After reading the entries below, copy word for word the lines from the first through the line containing "Image resolution: width=701", and stop there.

═══ DATA PROVIDED

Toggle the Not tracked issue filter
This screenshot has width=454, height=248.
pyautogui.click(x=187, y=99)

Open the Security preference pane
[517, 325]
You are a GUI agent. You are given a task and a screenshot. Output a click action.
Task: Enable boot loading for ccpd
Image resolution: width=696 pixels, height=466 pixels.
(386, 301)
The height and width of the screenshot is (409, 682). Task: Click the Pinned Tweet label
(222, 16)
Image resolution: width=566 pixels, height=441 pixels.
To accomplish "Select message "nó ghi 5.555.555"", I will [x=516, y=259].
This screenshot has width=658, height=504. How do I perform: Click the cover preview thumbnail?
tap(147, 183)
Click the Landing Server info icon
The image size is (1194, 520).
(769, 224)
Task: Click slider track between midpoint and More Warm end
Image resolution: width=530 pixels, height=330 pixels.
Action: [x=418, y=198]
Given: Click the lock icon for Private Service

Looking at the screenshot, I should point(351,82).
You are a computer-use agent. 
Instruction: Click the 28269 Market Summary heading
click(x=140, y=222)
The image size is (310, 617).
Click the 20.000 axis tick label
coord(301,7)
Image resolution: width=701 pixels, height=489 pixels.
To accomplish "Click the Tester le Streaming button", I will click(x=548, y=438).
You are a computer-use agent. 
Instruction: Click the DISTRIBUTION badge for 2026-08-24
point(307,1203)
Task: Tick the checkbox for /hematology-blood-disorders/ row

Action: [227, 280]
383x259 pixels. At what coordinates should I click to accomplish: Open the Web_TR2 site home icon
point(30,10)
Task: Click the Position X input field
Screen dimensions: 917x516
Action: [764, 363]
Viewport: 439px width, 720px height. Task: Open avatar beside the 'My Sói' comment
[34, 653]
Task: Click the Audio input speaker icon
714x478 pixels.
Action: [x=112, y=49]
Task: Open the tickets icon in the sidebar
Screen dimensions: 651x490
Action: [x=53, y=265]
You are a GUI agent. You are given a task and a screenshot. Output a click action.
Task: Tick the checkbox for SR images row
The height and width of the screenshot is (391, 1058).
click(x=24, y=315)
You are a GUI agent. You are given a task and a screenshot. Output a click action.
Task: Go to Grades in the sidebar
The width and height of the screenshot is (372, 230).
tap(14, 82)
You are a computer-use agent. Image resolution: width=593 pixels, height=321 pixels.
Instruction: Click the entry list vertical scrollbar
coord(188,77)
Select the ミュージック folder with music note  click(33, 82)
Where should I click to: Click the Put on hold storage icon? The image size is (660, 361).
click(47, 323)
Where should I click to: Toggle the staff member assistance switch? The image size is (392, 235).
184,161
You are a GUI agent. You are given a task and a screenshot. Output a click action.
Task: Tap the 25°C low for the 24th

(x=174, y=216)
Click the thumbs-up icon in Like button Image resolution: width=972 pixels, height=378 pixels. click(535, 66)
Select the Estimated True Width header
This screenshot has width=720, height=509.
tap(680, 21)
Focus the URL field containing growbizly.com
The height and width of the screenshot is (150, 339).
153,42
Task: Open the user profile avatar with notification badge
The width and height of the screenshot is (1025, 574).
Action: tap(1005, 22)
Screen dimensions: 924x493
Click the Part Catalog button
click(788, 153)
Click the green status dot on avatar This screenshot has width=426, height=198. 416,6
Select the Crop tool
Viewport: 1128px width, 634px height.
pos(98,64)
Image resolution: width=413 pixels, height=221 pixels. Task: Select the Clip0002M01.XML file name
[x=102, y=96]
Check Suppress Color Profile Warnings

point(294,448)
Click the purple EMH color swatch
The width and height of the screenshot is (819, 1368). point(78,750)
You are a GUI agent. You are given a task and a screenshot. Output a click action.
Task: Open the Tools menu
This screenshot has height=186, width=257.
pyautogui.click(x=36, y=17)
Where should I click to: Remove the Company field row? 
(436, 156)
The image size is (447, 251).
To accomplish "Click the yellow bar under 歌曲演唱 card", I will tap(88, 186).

══════

◆ EXERCISE ANSWER
Toggle the Not tracked issue filter
This screenshot has width=454, height=248.
pyautogui.click(x=187, y=99)

Open the Security preference pane
[517, 325]
You are a GUI agent. You are given a task and a screenshot. Output a click action.
Task: Enable boot loading for ccpd
Image resolution: width=696 pixels, height=466 pixels.
(386, 301)
The height and width of the screenshot is (409, 682). Task: Click the Pinned Tweet label
(222, 16)
Image resolution: width=566 pixels, height=441 pixels.
To accomplish "Select message "nó ghi 5.555.555"", I will [x=516, y=259].
This screenshot has width=658, height=504. How do I perform: Click the cover preview thumbnail?
tap(147, 183)
Click the Landing Server info icon
The image size is (1194, 520).
(769, 224)
Task: Click slider track between midpoint and More Warm end
Image resolution: width=530 pixels, height=330 pixels.
Action: [x=418, y=198]
Given: Click the lock icon for Private Service

Looking at the screenshot, I should point(351,82).
You are a computer-use agent. 
Instruction: Click the 28269 Market Summary heading
click(x=140, y=222)
The image size is (310, 617).
Click the 20.000 axis tick label
coord(301,7)
Image resolution: width=701 pixels, height=489 pixels.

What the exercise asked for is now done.